• DESCRIPTION OF THE TASK: Exactly the lines from the one that contains "Check the Website checkbox" through the end of the material below are to be output, the first and last included.
[RECORDS SHOWN Boundary: Start]
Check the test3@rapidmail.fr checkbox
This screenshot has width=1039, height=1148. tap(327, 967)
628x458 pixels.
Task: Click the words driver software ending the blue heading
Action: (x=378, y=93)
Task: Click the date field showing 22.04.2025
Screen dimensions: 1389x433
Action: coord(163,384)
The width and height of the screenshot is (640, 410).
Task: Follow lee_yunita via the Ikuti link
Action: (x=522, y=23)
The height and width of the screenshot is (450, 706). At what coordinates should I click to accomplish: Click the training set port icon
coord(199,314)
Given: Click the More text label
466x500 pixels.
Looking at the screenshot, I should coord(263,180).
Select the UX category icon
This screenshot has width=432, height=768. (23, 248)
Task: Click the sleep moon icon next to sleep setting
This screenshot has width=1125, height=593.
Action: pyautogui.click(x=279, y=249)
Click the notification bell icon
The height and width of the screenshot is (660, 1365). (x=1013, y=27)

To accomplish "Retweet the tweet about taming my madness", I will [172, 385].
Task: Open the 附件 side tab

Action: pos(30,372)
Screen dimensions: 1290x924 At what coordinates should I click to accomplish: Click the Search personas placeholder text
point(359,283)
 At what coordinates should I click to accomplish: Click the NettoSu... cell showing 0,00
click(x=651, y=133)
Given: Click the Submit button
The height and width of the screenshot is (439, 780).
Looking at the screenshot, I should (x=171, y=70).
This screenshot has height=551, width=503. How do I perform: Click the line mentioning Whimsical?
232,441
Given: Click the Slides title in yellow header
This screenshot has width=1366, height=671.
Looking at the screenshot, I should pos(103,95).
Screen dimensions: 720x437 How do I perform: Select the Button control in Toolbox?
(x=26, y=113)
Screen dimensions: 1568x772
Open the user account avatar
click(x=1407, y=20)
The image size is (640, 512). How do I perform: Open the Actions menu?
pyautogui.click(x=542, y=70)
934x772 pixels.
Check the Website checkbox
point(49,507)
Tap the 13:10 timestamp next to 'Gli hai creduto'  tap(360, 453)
[RECORDS SHOWN Boundary: End]
• ANSWER TO THE EXERCISE:
Check the Website checkbox
point(49,507)
Tap the 13:10 timestamp next to 'Gli hai creduto'  tap(360, 453)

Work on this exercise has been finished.